**Problem details:**
Every entry below is to be copied exactly as written.

**Entries supplied:**
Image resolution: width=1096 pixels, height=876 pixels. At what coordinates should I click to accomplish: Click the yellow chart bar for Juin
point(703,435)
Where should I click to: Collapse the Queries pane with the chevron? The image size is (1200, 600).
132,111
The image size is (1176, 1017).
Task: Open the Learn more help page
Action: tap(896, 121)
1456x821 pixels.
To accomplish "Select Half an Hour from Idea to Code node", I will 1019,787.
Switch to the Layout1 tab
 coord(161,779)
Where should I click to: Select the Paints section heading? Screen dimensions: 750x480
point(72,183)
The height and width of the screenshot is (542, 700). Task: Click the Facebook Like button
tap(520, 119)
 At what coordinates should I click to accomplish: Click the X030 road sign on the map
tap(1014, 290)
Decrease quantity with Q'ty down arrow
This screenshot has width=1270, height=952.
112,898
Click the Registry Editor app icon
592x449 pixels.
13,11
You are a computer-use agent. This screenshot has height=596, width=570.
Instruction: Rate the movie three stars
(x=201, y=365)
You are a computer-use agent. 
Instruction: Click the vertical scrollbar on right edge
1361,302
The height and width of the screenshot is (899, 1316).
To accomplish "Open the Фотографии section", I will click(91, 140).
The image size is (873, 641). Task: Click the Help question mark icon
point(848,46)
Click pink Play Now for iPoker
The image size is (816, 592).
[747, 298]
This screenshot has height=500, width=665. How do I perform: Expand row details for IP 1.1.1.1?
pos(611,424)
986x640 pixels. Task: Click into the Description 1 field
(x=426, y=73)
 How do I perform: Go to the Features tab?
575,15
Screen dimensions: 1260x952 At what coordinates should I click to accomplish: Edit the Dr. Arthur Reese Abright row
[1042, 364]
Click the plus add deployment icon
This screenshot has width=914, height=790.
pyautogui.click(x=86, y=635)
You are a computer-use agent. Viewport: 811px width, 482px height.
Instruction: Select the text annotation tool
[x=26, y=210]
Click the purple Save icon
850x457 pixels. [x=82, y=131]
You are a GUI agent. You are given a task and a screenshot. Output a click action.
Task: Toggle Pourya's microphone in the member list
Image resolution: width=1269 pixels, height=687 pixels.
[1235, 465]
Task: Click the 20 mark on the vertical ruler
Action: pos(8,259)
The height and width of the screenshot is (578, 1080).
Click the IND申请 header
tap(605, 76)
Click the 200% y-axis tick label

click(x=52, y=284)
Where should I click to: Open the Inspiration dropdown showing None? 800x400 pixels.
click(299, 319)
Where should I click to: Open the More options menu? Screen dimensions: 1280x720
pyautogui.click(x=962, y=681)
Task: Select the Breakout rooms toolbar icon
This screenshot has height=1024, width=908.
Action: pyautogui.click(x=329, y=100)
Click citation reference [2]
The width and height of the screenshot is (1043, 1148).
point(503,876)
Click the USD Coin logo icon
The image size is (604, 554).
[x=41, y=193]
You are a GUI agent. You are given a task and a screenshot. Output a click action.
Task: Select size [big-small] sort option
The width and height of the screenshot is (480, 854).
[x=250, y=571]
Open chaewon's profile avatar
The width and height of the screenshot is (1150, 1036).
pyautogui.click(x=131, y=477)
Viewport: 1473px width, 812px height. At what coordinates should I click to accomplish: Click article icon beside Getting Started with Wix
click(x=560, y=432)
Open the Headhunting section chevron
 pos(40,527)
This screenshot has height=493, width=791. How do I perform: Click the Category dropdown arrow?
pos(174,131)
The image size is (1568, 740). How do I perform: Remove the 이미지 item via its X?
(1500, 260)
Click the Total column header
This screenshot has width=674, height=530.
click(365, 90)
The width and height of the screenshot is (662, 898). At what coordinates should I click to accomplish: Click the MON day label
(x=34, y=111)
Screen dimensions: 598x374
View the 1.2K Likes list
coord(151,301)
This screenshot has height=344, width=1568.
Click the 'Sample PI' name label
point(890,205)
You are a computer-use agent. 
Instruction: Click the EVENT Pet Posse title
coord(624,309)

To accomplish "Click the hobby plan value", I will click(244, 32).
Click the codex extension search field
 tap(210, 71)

**Completed task:**
Image resolution: width=1096 pixels, height=876 pixels. At what coordinates should I click to accomplish: Click the yellow chart bar for Juin
point(703,435)
Where should I click to: Collapse the Queries pane with the chevron? The image size is (1200, 600).
132,111
The image size is (1176, 1017).
Task: Open the Learn more help page
Action: tap(896, 121)
1456x821 pixels.
To accomplish "Select Half an Hour from Idea to Code node", I will 1019,787.
Switch to the Layout1 tab
 coord(161,779)
Where should I click to: Select the Paints section heading? Screen dimensions: 750x480
point(72,183)
The height and width of the screenshot is (542, 700). Task: Click the Facebook Like button
tap(520, 119)
 At what coordinates should I click to accomplish: Click the X030 road sign on the map
tap(1014, 290)
Decrease quantity with Q'ty down arrow
This screenshot has width=1270, height=952.
112,898
Click the Registry Editor app icon
592x449 pixels.
13,11
You are a computer-use agent. This screenshot has height=596, width=570.
Instruction: Rate the movie three stars
(x=201, y=365)
You are a computer-use agent. 
Instruction: Click the vertical scrollbar on right edge
1361,302
The height and width of the screenshot is (899, 1316).
To accomplish "Open the Фотографии section", I will click(91, 140).
The image size is (873, 641). Task: Click the Help question mark icon
point(848,46)
Click pink Play Now for iPoker
The image size is (816, 592).
[747, 298]
This screenshot has height=500, width=665. How do I perform: Expand row details for IP 1.1.1.1?
pos(611,424)
986x640 pixels. Task: Click into the Description 1 field
(x=426, y=73)
 How do I perform: Go to the Features tab?
575,15
Screen dimensions: 1260x952 At what coordinates should I click to accomplish: Edit the Dr. Arthur Reese Abright row
[1042, 364]
Click the plus add deployment icon
This screenshot has width=914, height=790.
pyautogui.click(x=86, y=635)
You are a computer-use agent. Viewport: 811px width, 482px height.
Instruction: Select the text annotation tool
[x=26, y=210]
Click the purple Save icon
850x457 pixels. [x=82, y=131]
You are a GUI agent. You are given a task and a screenshot. Output a click action.
Task: Toggle Pourya's microphone in the member list
Image resolution: width=1269 pixels, height=687 pixels.
[1235, 465]
Task: Click the 20 mark on the vertical ruler
Action: pos(8,259)
The height and width of the screenshot is (578, 1080).
Click the IND申请 header
tap(605, 76)
Click the 200% y-axis tick label

click(x=52, y=284)
Where should I click to: Open the Inspiration dropdown showing None? 800x400 pixels.
click(299, 319)
Where should I click to: Open the More options menu? Screen dimensions: 1280x720
pyautogui.click(x=962, y=681)
Task: Select the Breakout rooms toolbar icon
This screenshot has height=1024, width=908.
Action: pyautogui.click(x=329, y=100)
Click citation reference [2]
The width and height of the screenshot is (1043, 1148).
point(503,876)
Click the USD Coin logo icon
The image size is (604, 554).
[x=41, y=193]
You are a GUI agent. You are given a task and a screenshot. Output a click action.
Task: Select size [big-small] sort option
The width and height of the screenshot is (480, 854).
[x=250, y=571]
Open chaewon's profile avatar
The width and height of the screenshot is (1150, 1036).
pyautogui.click(x=131, y=477)
Viewport: 1473px width, 812px height. At what coordinates should I click to accomplish: Click article icon beside Getting Started with Wix
click(x=560, y=432)
Open the Headhunting section chevron
 pos(40,527)
This screenshot has height=493, width=791. How do I perform: Click the Category dropdown arrow?
pos(174,131)
The image size is (1568, 740). How do I perform: Remove the 이미지 item via its X?
(1500, 260)
Click the Total column header
This screenshot has width=674, height=530.
click(365, 90)
The width and height of the screenshot is (662, 898). At what coordinates should I click to accomplish: Click the MON day label
(x=34, y=111)
Screen dimensions: 598x374
View the 1.2K Likes list
coord(151,301)
This screenshot has height=344, width=1568.
Click the 'Sample PI' name label
point(890,205)
You are a computer-use agent. 
Instruction: Click the EVENT Pet Posse title
coord(624,309)

To accomplish "Click the hobby plan value", I will click(244, 32).
Click the codex extension search field
 tap(210, 71)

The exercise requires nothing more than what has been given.